Even taking off the rose-tints, I loved that place and still do, as the memories blur.
And so, I went back to take some photos that might end up in this book of mine, and to drop in on an old friend to find out if he wouldn’t mind appearing in certain tales of mirth and woe, or would he rather I disguised him a bit.
I never expected the place to be the same as I left it. After all, every commuter belt town and village around the M25 has been virtually concreted over in the last couple of decades, and I knew, with my roots long removed, that it was never going to live up to expectations.
Twyford’s heart is gone.
The residents will deny it, of course, but it simply vanished the day they built a monster supermarket at the crossroads and tarmacked everything else for its car park. With everything from TV dinners to ready cash to newspapers all from one place, the other shops in the village simply gave up and boarded up, leaving only struggling novelty stores and endless, endless estate agents. “Fabulous Bathrooms” clearly isn’t. The Berkshire Dolls-House Centre acts as a crutch for the chemist.
Even the High Street banks, defeated by the cash machine up sticks and left as did the pubs, leaving only JW Greenes, the lowest common denominator of fun-pub convenience. I hated it back then, and I still hate the flock wallpapered monstrosity. Even the King’s Ar_s – they went years without replacing the stolen “M”, and now it’s an ugly, ugly restaurant to go with all the other ugly restaurants that were once shops.
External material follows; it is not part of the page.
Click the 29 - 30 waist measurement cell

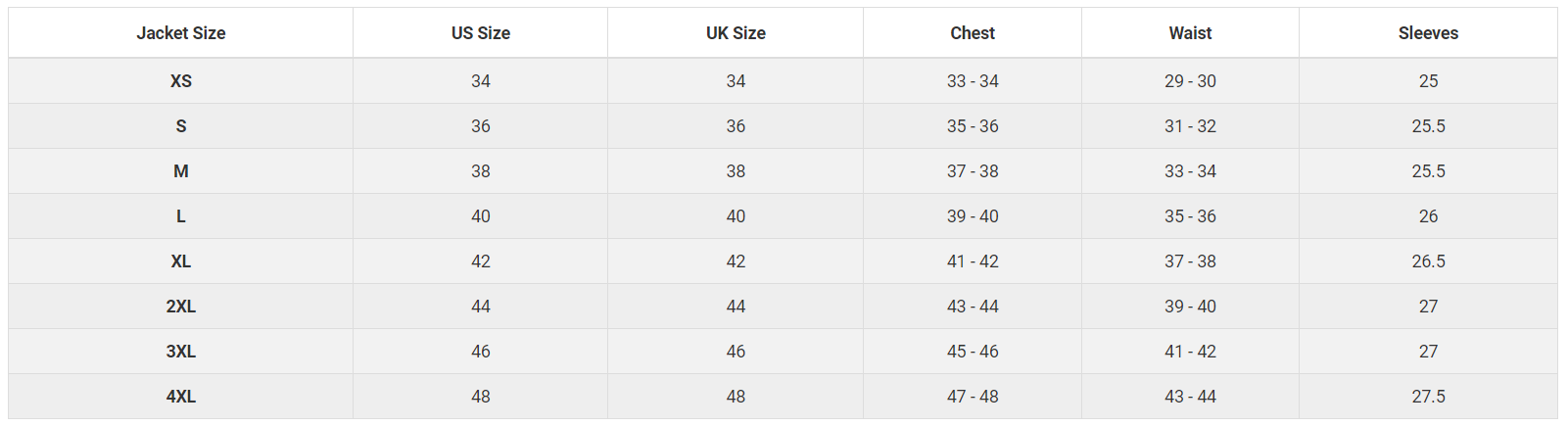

Only the Gaylord Tandoori survives, bless ‘em, this once-thriving village now nothing but another London suburb, an anonymous dormitory town for those who can afford to pay for the so-called village life that is just another small town by a motorway.
Away from the centre, the looming great hill I biked and skateboarded down to my doom was nothing but a slight incline, the gardens smaller and the roads narrower. Or perhaps I’m just two decades bigger. Where we played in the street, parked cars block any route to childish fun. It’s no good, it’s gone now.
And Matty was out. In fact he was a long, long way out. Sydney, New South Wales.
It was the most depressing experience of my life.
Woe, even.
I may have to go back and set fire to a hedge, just for old time’s sake.